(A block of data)
· · · ·
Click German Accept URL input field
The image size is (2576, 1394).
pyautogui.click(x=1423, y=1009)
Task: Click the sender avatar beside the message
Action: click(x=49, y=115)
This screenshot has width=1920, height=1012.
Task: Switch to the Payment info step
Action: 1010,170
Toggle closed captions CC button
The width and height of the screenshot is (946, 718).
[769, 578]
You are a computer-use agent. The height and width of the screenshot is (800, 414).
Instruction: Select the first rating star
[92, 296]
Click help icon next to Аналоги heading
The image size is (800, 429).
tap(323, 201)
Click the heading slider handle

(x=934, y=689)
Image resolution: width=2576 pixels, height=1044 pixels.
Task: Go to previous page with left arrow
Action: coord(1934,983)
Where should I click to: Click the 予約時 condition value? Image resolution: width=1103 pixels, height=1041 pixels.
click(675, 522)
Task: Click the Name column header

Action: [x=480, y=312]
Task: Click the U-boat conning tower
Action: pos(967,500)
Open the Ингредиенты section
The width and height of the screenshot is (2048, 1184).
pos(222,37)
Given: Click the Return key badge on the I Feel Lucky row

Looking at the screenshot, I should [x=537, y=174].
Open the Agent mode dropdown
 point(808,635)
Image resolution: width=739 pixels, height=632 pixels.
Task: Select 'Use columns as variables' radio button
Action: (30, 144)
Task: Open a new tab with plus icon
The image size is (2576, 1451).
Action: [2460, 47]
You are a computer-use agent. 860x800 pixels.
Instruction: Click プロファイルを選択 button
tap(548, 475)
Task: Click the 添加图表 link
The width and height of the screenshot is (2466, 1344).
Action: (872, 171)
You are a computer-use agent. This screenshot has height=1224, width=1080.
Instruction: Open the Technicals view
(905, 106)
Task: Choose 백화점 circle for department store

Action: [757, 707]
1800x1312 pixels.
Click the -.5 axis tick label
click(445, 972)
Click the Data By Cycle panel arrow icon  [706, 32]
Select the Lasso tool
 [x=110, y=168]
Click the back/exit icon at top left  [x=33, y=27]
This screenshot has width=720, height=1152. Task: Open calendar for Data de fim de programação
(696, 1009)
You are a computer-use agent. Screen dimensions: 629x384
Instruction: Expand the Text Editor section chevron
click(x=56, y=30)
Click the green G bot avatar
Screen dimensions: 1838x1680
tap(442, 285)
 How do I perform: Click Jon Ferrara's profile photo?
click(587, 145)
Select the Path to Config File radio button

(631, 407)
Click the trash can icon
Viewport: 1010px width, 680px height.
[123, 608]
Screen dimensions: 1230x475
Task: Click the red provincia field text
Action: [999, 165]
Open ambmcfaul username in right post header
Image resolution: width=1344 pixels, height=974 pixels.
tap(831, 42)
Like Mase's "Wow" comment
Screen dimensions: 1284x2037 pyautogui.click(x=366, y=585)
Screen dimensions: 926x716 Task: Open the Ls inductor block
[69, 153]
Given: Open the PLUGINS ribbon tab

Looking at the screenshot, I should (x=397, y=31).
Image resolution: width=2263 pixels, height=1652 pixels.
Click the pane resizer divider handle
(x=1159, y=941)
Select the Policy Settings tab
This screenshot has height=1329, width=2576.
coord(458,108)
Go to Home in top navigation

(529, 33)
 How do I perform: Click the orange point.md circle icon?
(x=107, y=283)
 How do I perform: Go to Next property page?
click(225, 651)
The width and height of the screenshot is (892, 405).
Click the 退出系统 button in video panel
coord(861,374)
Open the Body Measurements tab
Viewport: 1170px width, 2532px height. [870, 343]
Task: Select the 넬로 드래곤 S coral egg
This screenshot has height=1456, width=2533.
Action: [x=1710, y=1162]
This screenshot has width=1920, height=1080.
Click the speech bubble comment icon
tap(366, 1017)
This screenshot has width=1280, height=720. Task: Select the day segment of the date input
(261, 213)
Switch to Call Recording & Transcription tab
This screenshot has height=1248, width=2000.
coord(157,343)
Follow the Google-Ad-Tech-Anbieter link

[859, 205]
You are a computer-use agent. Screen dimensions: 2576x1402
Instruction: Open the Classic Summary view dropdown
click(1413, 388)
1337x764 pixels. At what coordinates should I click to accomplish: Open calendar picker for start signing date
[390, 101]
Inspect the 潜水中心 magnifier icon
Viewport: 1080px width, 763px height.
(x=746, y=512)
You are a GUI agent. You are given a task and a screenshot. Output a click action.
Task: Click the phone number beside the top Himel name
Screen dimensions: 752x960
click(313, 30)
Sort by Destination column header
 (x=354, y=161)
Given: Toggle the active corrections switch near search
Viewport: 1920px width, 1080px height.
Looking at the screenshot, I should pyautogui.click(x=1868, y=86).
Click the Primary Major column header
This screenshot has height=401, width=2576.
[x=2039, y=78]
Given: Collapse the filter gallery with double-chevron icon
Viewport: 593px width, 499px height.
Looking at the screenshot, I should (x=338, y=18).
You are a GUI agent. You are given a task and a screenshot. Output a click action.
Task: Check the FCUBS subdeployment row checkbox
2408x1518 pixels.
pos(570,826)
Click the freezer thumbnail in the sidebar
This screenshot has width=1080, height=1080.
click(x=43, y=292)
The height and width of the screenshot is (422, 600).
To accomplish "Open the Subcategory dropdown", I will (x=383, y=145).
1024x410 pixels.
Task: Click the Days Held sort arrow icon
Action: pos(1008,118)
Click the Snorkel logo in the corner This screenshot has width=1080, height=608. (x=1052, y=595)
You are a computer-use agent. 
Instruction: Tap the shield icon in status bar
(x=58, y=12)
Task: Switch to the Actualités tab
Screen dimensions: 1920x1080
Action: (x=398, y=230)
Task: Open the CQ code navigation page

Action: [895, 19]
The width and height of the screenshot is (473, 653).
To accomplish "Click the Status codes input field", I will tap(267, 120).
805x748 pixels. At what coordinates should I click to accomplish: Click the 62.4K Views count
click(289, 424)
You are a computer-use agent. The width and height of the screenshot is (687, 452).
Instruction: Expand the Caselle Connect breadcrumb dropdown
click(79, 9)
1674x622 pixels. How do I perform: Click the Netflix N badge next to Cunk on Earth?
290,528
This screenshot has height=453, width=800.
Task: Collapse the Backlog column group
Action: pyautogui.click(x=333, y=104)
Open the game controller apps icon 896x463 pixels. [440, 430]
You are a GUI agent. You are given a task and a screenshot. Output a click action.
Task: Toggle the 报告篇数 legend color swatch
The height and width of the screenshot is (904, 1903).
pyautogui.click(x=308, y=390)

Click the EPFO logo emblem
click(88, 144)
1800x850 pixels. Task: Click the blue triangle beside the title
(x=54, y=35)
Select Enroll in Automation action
· · · ·
# PROBLEM TO SOLVE
Pick out each line of the rows above that contains the word "should", and copy those lines.

# FINAL ANSWER
Where should I click to: Click the 予約時 condition value? Image resolution: width=1103 pixels, height=1041 pixels.
Looking at the screenshot, I should [x=537, y=174].
Looking at the screenshot, I should (x=397, y=31).
1337x764 pixels. At what coordinates should I click to accomplish: Open calendar picker for start signing date
Looking at the screenshot, I should pyautogui.click(x=1868, y=86).
Looking at the screenshot, I should (x=338, y=18).
805x748 pixels. At what coordinates should I click to accomplish: Click the 62.4K Views count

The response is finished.